## INFORMATION PROVIDED
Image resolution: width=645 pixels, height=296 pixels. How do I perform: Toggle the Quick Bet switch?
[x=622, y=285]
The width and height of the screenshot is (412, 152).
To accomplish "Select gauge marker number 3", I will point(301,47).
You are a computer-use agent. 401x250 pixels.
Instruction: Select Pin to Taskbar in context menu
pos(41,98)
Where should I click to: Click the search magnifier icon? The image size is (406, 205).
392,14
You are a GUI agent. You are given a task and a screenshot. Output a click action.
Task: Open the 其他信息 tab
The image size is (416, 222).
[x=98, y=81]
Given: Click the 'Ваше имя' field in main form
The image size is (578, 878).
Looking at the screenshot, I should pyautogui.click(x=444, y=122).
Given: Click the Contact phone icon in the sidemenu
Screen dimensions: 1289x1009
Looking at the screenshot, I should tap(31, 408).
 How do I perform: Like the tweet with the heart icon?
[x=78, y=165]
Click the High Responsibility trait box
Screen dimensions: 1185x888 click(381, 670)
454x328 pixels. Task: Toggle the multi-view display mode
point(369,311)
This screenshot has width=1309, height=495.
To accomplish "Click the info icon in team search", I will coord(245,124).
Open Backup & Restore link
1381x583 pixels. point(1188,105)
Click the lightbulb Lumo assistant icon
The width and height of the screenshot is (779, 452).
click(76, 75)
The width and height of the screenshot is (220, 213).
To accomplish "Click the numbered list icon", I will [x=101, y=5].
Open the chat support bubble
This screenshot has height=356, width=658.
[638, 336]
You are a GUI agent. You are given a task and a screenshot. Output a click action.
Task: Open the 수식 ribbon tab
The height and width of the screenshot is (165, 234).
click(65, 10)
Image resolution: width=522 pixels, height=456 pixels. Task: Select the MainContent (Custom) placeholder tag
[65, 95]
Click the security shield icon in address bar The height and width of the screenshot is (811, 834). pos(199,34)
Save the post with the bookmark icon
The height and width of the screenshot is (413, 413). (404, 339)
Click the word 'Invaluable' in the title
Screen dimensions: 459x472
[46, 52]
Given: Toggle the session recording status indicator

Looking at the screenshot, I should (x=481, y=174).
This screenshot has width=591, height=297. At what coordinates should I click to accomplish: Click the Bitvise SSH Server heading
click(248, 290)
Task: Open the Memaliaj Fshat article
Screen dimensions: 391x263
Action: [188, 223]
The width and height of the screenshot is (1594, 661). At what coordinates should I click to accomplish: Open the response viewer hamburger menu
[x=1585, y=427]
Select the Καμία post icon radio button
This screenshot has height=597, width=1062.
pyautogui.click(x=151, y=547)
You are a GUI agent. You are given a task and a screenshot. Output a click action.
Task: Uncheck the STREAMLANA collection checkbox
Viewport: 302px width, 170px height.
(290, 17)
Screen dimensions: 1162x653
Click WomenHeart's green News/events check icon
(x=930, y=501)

## EXERCISE DESCRIPTION
Copy out exactly the lines that run from the one holding "Click WomenHeart's green" through the end of the data above.

## RESPONSE FOR THIS EXERCISE
Click WomenHeart's green News/events check icon
(x=930, y=501)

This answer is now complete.